### TASK:
Please write out the data below word for word, starting at its first line and ending with the line that contains "point(212,82)", including that line.

### INFORMATION GIVEN:
━━━━

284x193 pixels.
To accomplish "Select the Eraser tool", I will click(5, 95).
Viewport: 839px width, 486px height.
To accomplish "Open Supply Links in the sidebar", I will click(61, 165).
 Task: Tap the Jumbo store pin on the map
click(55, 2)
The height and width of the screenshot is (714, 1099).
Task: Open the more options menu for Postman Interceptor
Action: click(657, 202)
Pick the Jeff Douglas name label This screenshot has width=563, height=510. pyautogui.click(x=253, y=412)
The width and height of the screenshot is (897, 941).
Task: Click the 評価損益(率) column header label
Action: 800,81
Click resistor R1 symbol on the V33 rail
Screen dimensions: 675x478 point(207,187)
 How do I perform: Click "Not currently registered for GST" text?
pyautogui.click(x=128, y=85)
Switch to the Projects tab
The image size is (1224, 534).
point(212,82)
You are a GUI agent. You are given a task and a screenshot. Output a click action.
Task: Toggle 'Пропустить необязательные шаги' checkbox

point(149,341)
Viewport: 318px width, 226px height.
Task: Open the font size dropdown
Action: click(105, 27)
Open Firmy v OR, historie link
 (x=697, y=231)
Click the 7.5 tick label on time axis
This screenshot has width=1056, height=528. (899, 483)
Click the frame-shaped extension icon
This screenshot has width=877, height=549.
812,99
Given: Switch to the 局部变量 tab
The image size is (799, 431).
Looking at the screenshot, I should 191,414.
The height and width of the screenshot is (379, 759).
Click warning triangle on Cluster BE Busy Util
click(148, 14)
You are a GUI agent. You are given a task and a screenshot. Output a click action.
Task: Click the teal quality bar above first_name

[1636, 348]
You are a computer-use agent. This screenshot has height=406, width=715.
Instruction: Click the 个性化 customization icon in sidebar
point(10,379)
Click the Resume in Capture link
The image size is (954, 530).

━━━━

### ANSWER FOR THIS EXERCISE:
284x193 pixels.
To accomplish "Select the Eraser tool", I will click(5, 95).
Viewport: 839px width, 486px height.
To accomplish "Open Supply Links in the sidebar", I will click(61, 165).
 Task: Tap the Jumbo store pin on the map
click(55, 2)
The height and width of the screenshot is (714, 1099).
Task: Open the more options menu for Postman Interceptor
Action: click(657, 202)
Pick the Jeff Douglas name label This screenshot has width=563, height=510. pyautogui.click(x=253, y=412)
The width and height of the screenshot is (897, 941).
Task: Click the 評価損益(率) column header label
Action: 800,81
Click resistor R1 symbol on the V33 rail
Screen dimensions: 675x478 point(207,187)
 How do I perform: Click "Not currently registered for GST" text?
pyautogui.click(x=128, y=85)
Switch to the Projects tab
The image size is (1224, 534).
point(212,82)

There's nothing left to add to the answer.